7:5 perché egli ama la nostra nazione, ed è stato lui a costruirci la sinagoga».

7:6 E Gesù andava con loro. E come egli già era non molto lungi dalla casa, il centurione gli mandò degli amici, per dirgli: Signore, non faticarti, perciocchè io non son degno che tu entri sotto al mio tetto.

7:6 E Gesù s’incamminò con loro; e ormai non si trovava più molto lontano dalla casa, quando il centurione mandò degli amici a dirgli: Signore, non ti dare questo incomodo, perch’io non son degno che tu entri sotto il mio tetto;

7:6 Gesù s'incamminò con loro; ormai non si trovava più molto lontano dalla casa, quando il centurione mandò degli amici a dirgli: «Signore, non darti quest'incomodo, perché io non son degno che tu entri sotto il mio tetto;

7:6 Allora Gesù andò con loro. Egli non era molto lontano dalla casa, quando il centurione gli mandò degli amici per dirgli: «Signore, non disturbarti, perché io non sono degno che tu entri sotto il mio tetto.

7:7 Perciò ancora, non mi son reputato degno di venire a te; ma comanda solo con una parola, e il mio servitore sarà guarito.

7:7 e perciò non mi son neppure reputato degno di venire da te; ma dillo con una parola, e sia guarito il mio servitore.

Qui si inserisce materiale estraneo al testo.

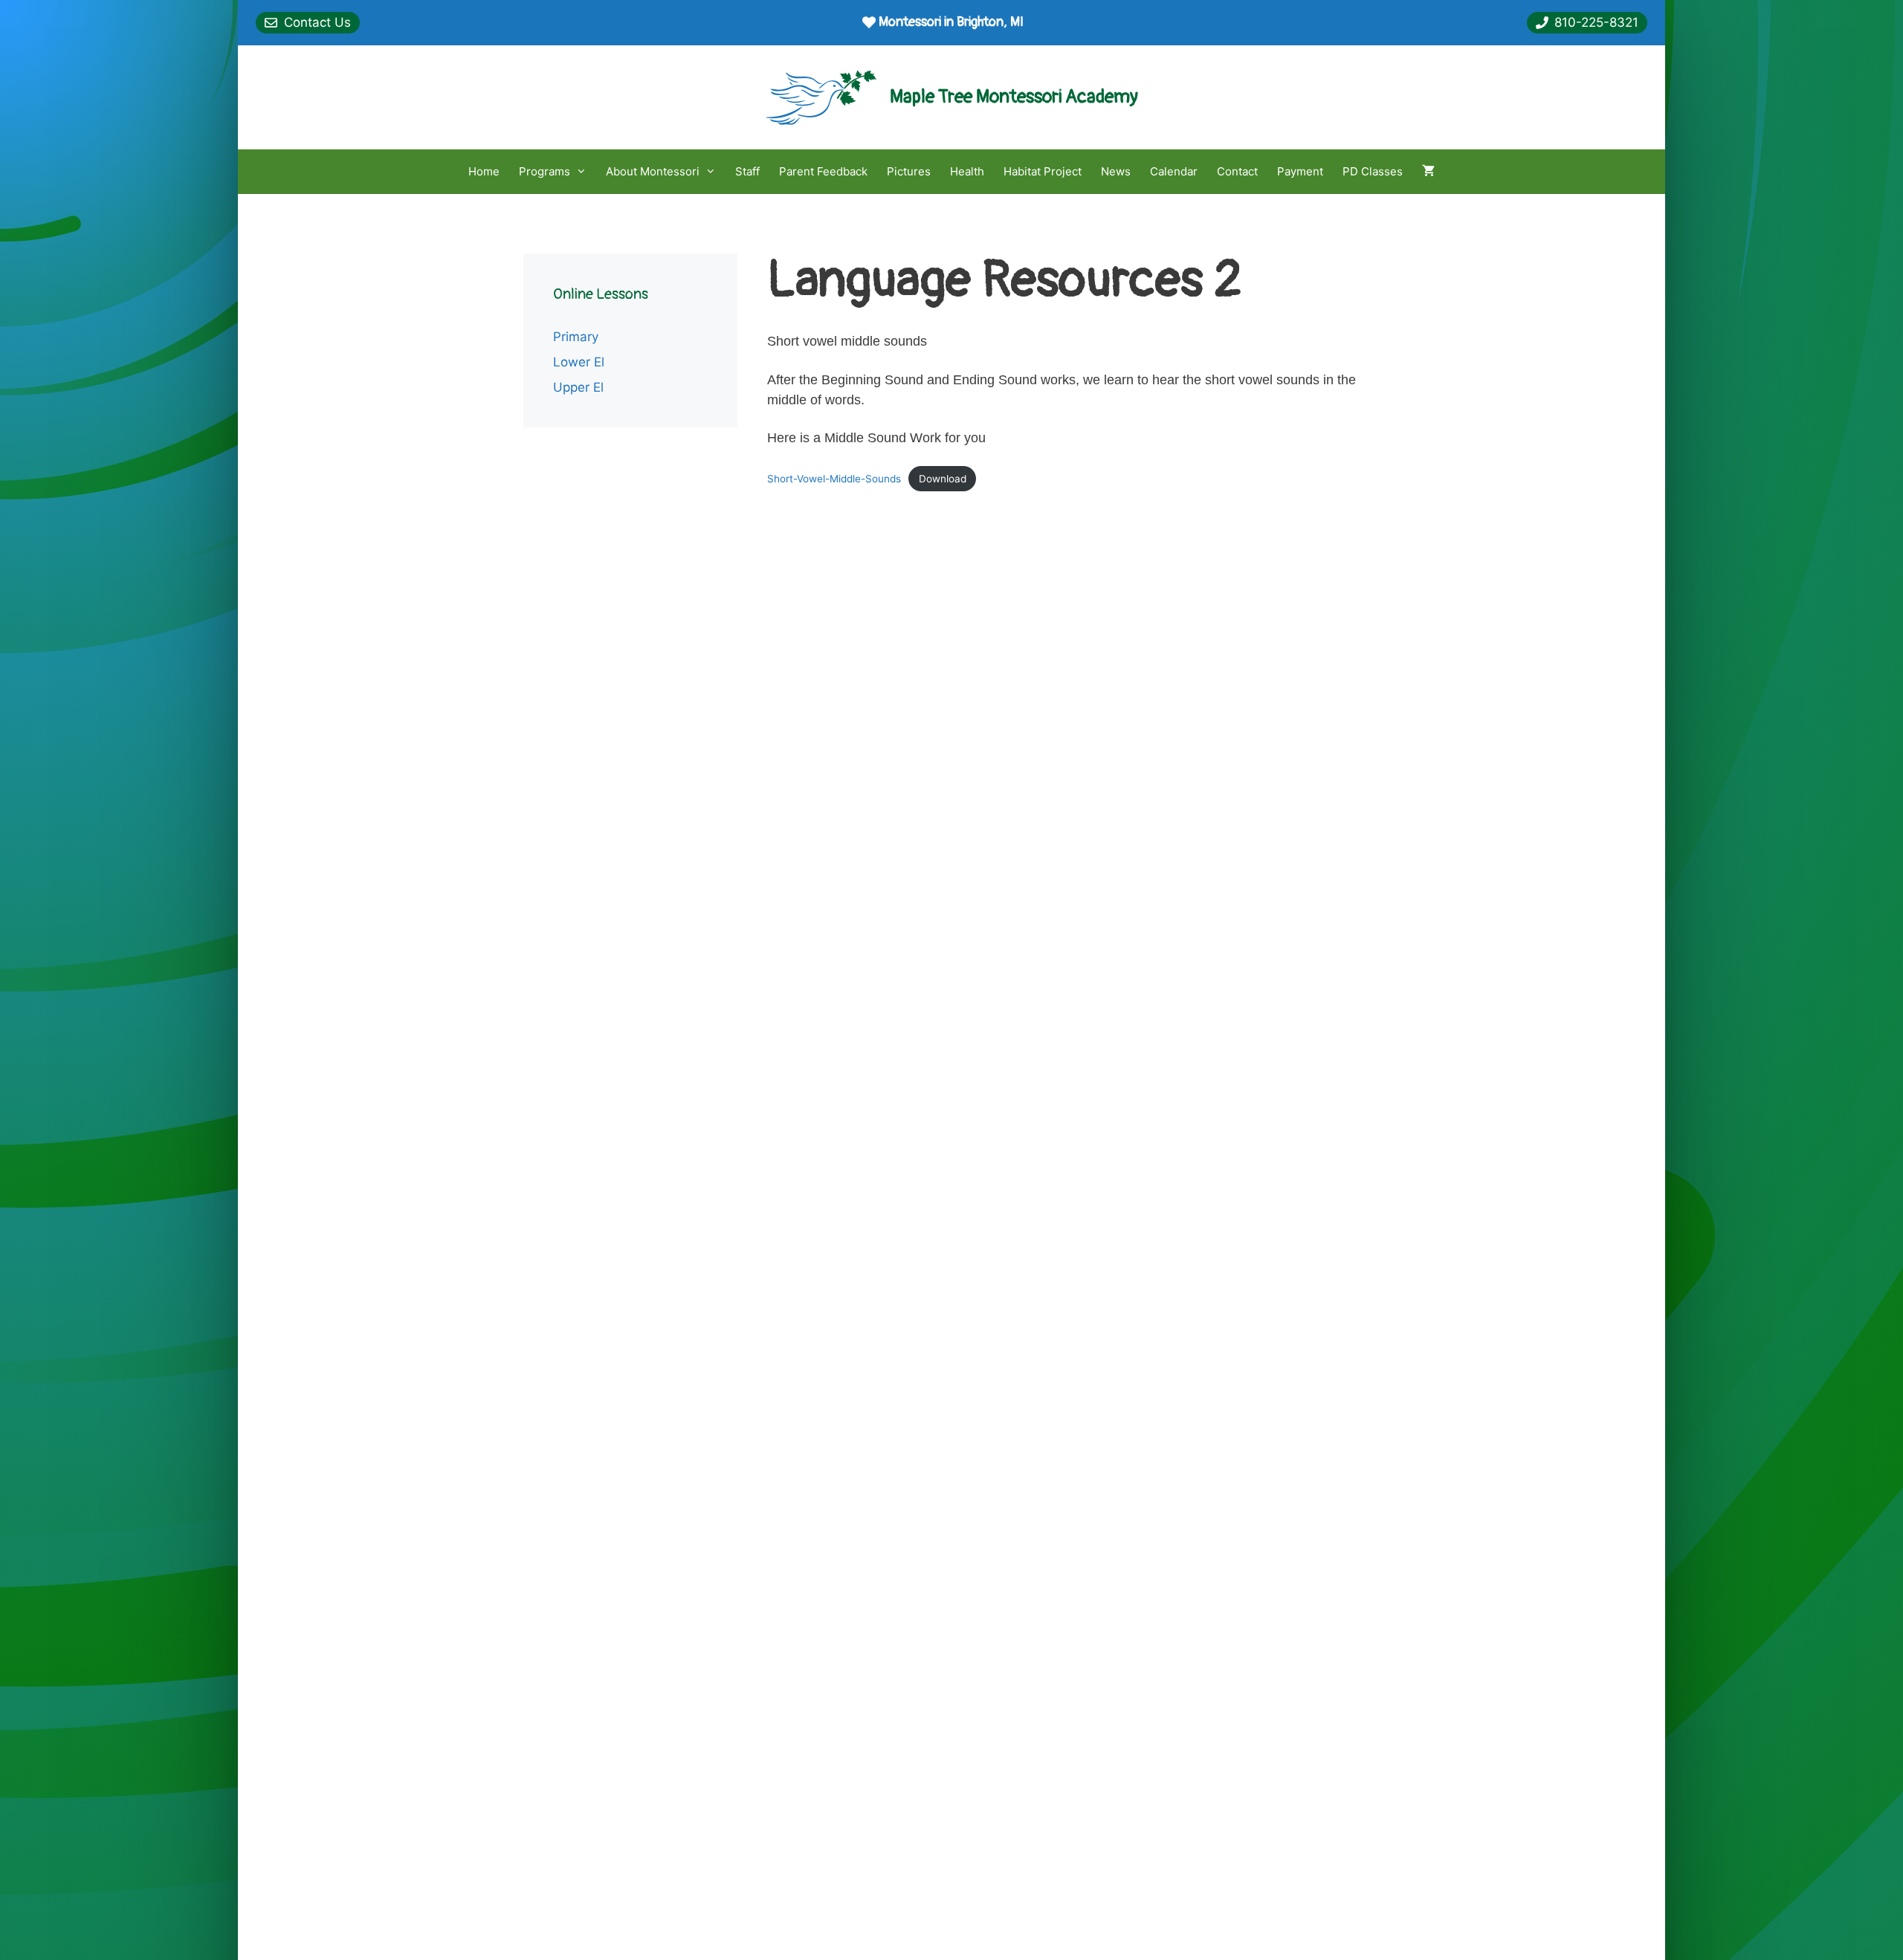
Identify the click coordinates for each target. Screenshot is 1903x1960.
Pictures (909, 171)
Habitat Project (1043, 171)
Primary (575, 336)
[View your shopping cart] (1428, 171)
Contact (1237, 171)
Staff (747, 171)
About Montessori (653, 171)
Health (967, 171)
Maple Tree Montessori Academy (1014, 97)
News (1116, 171)
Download (942, 479)
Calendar (1174, 171)
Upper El (578, 387)
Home (484, 171)
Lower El (578, 362)
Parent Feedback (823, 171)
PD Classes (1373, 171)
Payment (1300, 171)
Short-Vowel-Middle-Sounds (834, 479)
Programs (544, 171)
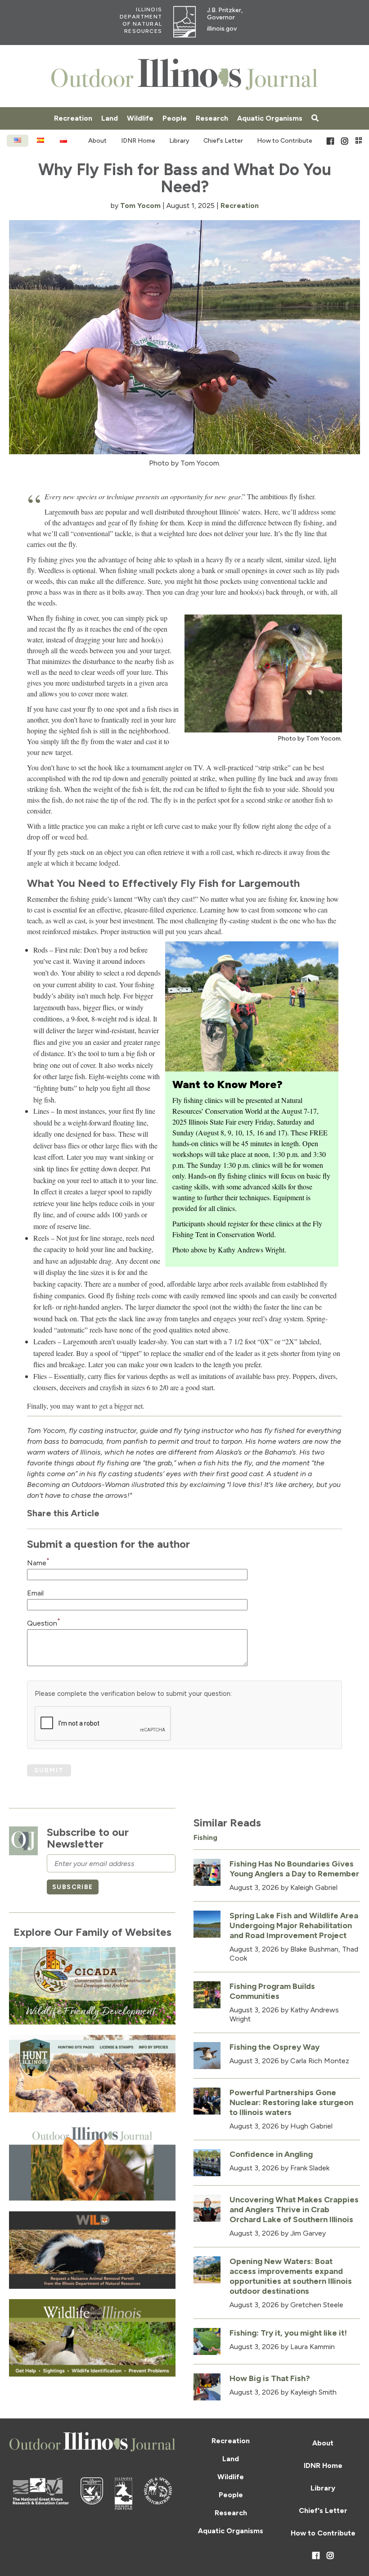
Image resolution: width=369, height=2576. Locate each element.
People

7:7 perciò non mi sono neppure ritenuto degno di venire da te; ma di' una parola e il mio servo sarà guarito.

7:7 Per questo neppure mi sono ritenuto degno di venire da te; ma di' una parola e il mio servo sarà guarito.

7:8 Perciocchè io sono uomo sottoposto alla podestà altrui, ed ho sotto di me de' soldati; e pure, se dico all'uno: Va', egli va; se all'altro: Vieni, egli viene; e se dico al mio servitore: Fa' questo, egli lo fa.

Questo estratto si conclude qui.